- **EXTRAIT À LIRE**:
####

M. Pius Njawe n'a rien exposé de différent. Selon lui "le Cameroun n'est pas un pays pauvre mais l'usage fait de la rente pétrolière y a été catastrophique. Pour que les recettes du pétrole soient budgétisées il a fallu que la Banque mondiale et le FMI "tapent sur la table"."

Alors que le pétrole devrait être synonyme de richesse et de développement, son exploitation produit l'effet inverse. Les compagnies pétrolières ne sont pas loin s'en faut les seules responsables de cette situation déplorable dont elles pourraient à moyen terme être les otages.

M. Philippe Jaffré a fait observer que "l'influence d'Elf en Afrique est très différente de l'idée que peut en avoir une certaine presse. Elf mène des activités d'exploration-production dans seulement cinq pays africains : trois francophones (Cameroun, Gabon, Congo-Brazzaville), un anglophone (Nigeria) et un lusophone (Angola). Il convient de relativiser son rôle. La privatisation n'a rien changé à ses relations avec l'Etat français qui ont toujours été celles que toute grande entreprise entretient avec les pouvoirs publics et qui consistent en des contacts très confiants."

"Il ne faut pas confondre les niveaux de responsabilité. Il appartient aux Etats et à la communauté internationale de prévenir et gérer les crises. Des guerres civiles éclatent dans de nombreux pays et pas seulement dans ceux dotés de matières premières. Le Soudan est un pays pauvre ; la guerre civile qui y sévit n'a pas beaucoup éveillé l'intérêt des Occidentaux. La Somalie est pauvre et, sous la pression de l'opinion publique et des médias, les Occidentaux y ont conduit une opération hasardeuse. En Sierra Leone, on se bat, non pour les mines de diamant, mais pour le contrôle du pouvoir. Le Congo subit le contrecoup de la crise du Congo belge qui a également des répercussions en Angola. Ces problèmes dépassent Elf qui se trouve prise dans une tempête dont elle n'est nullement responsable. Il appartient aux Etats de gérer ces crises."

####

- **DONNÉES SOURCES**:

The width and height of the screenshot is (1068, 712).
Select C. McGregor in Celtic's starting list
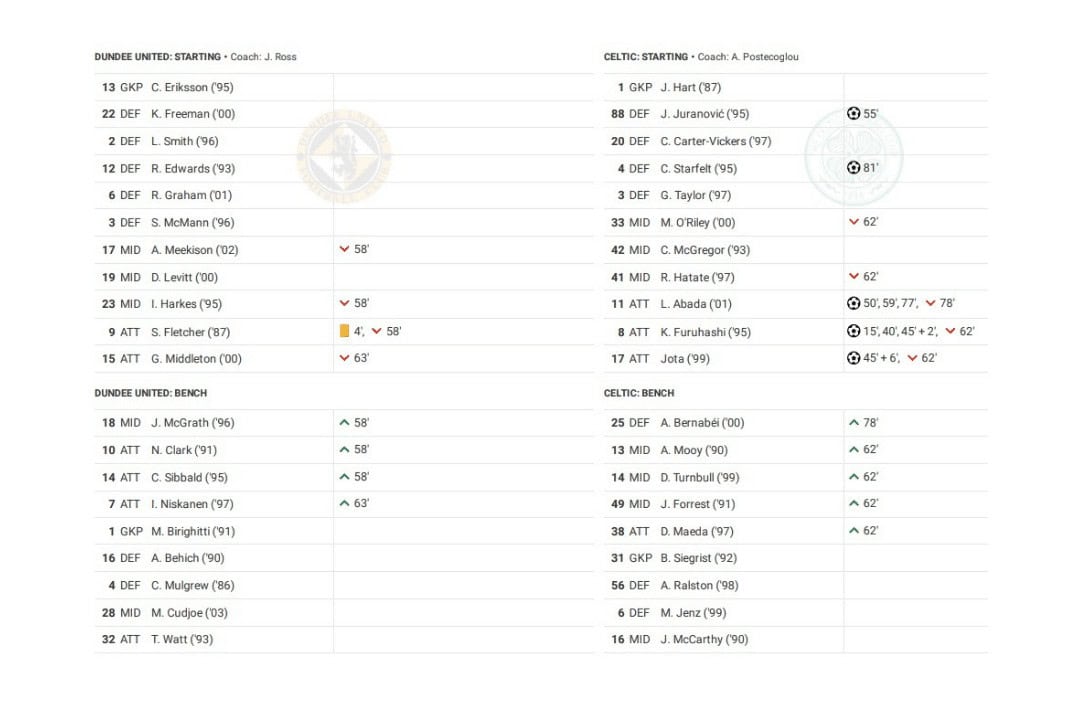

####

- **TÂCHES À RÉALISER**:
**1)** Citez fidèlement le passage de l'extrait sur la rente pétrolière qui commence aux mots « Alors que le » et s'arrête après « être les otages. ».
**2)** Prolongez l'extrait sur la rente pétrolière à partir de sa dernière phrase.
Ces données forment un ensemble distinct de l'extrait sur la rente pétrolière.

- **RÉSULTATS DE L'EXERCICE**:
**1)**
Alors que le pétrole devrait être synonyme de richesse et de développement, son exploitation produit l'effet inverse. Les compagnies pétrolières ne sont pas loin s'en faut les seules responsables de cette situation déplorable dont elles pourraient à moyen terme être les otages.

**2)**
Il s'est défendu d'agir illégalement en renvoyant à juste titre les Etats à leur responsabilité : "On reproche à Elf Aquitaine, et d'une façon générale aux sociétés pétrolières, de payer leurs impôts à des Etats et que ces impôts soient, en partie, utilisés pour acheter des armes. Plus subtilement on reproche à Elf, aux sociétés pétrolières, l'usage fait des fonds publics par certains Etats. Les compagnies agissent dans un cadre légal, national et international, précis. Celui-ci autorise-t-il un contribuable à cesser de payer ses impôts en raison de l'usage fait de ceux-ci, à supposer qu'il en ait connaissance ? En revanche, qu'est-ce qui interdit à la communauté mondiale des Etats, dotée d'une organisation supranationale, celle des Nations Unies, de décider soit un embargo sur les armes, soit d'exercer une tutelle sur l'emploi des impôts d'un Etat déterminé ? Elle le fait bien pour l'Irak. Pourquoi ne le fait-elle pas dans d'autres situations ? Elle a ses raisons. Mais il ne faut pas confondre les niveaux de responsabilité. L'ordre public national ou international est de la responsabilité des Etats et de la communauté des Etats, il n'est pas de la responsabilité des entreprises, aussi grandes soient-elles. C'est une responsabilité politique."

La mission s'est longuement interrogée sur l'intérêt pour les compagnies pétrolières de soutenir directement ou indirectement des régimes dictatoriaux.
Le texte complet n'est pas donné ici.